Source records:
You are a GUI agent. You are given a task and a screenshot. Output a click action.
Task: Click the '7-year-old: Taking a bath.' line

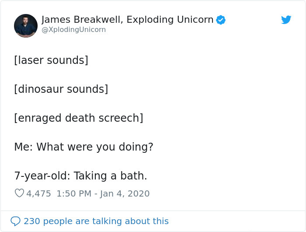click(80, 176)
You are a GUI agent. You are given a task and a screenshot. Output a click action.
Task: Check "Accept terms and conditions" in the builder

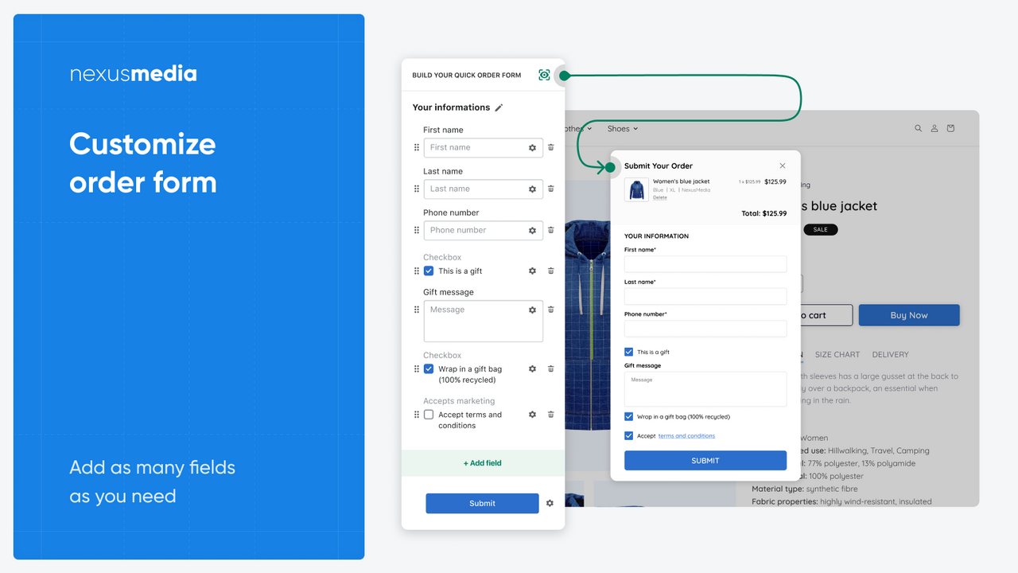coord(429,414)
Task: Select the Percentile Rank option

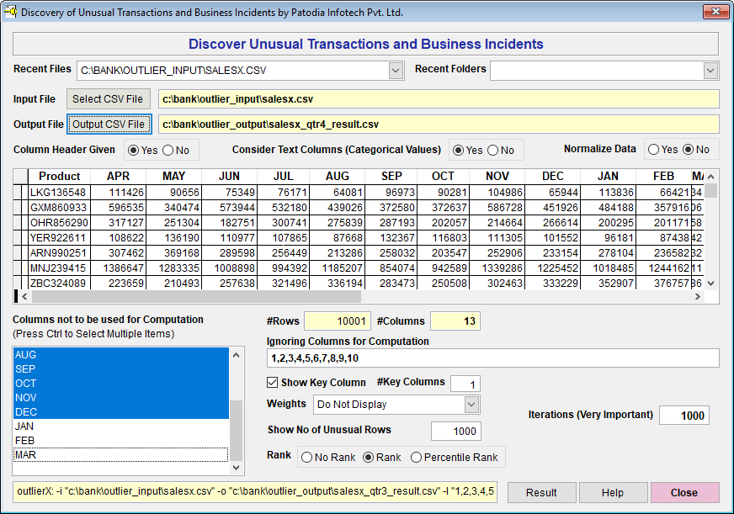Action: (x=417, y=458)
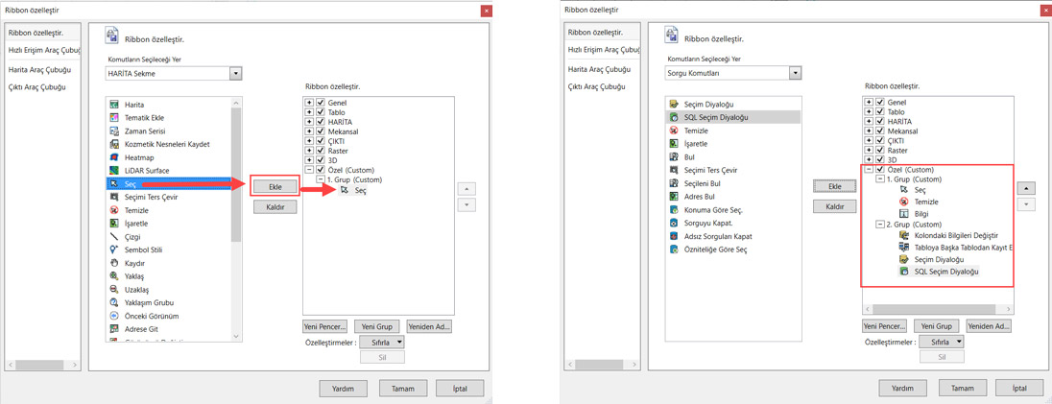This screenshot has height=404, width=1052.
Task: Pick the Adres Bul command icon
Action: [674, 197]

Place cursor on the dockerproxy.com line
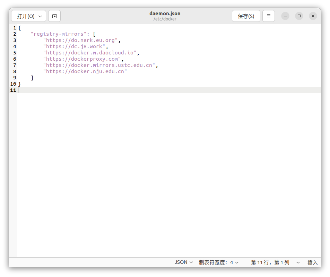point(82,59)
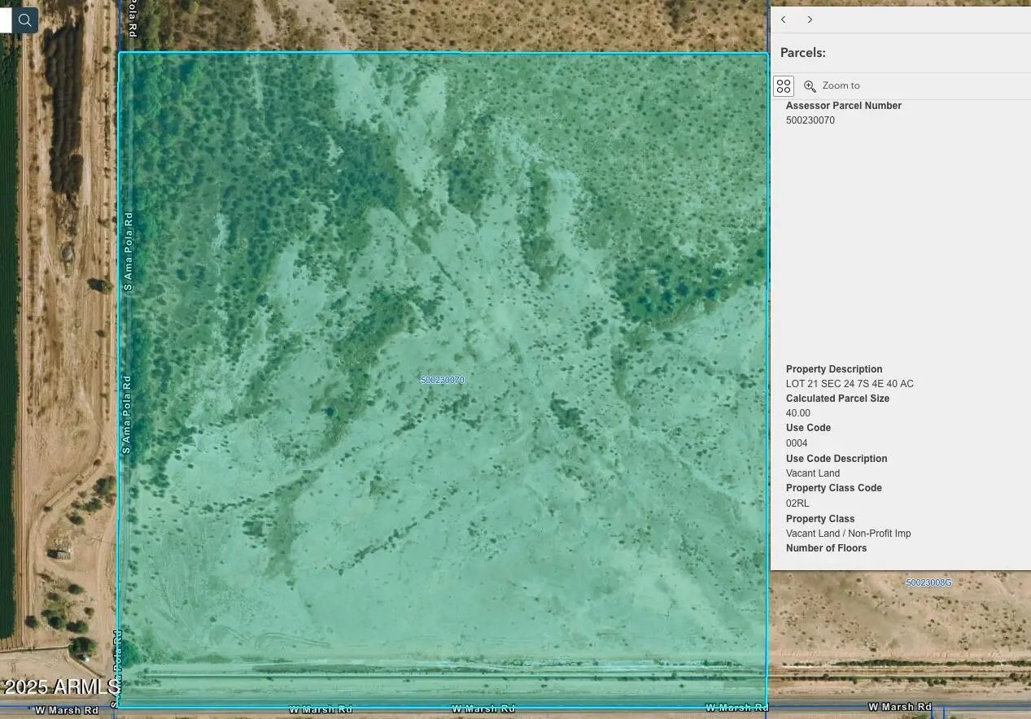
Task: Go to previous feature with left chevron
Action: (x=783, y=20)
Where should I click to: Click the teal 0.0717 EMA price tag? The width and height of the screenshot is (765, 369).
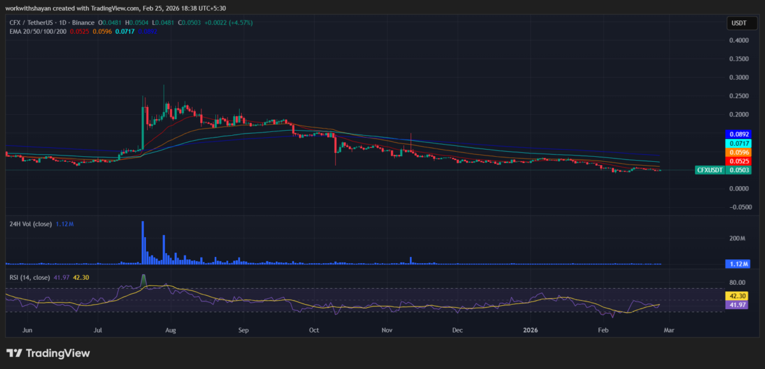[x=737, y=144]
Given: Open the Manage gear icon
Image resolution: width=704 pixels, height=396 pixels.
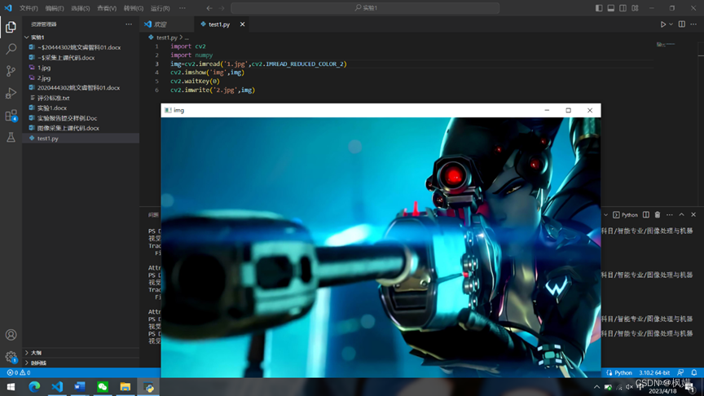Looking at the screenshot, I should pos(11,357).
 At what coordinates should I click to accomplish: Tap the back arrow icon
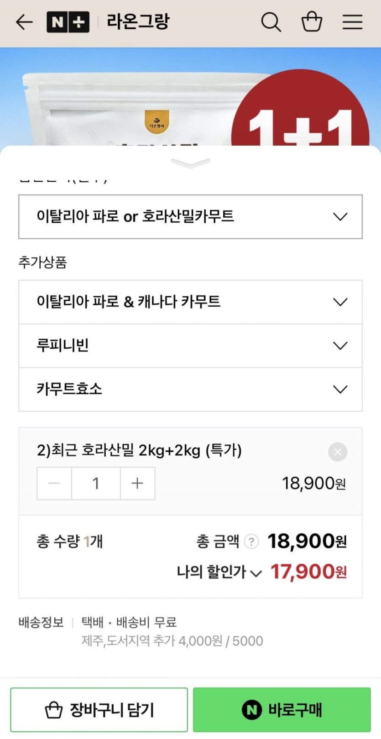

What to do: Repeat the entries word for word and skip the pictures.

Solution to the problem:
You are a GUI agent. You are given a task and a screenshot. Output a click action.
Task: Click the '7-year-old: Taking a bath.' line

click(80, 176)
You are a GUI agent. You are given a task and a screenshot. Output a click action.
Task: Check "Accept terms and conditions" in the builder

coord(429,414)
Task: Select the Percentile Rank option

Action: (x=417, y=458)
This screenshot has height=404, width=1052.
Task: Pick the Adres Bul command icon
Action: [674, 197]

Place cursor on the dockerproxy.com line
point(82,59)
Task: Go to previous feature with left chevron
Action: (x=783, y=20)
Where should I click to: Click the teal 0.0717 EMA price tag? The width and height of the screenshot is (765, 369).
[x=737, y=144]
Given: Open the Manage gear icon
Image resolution: width=704 pixels, height=396 pixels.
Looking at the screenshot, I should pos(11,357).
 At what coordinates should I click to accomplish: Tap the back arrow icon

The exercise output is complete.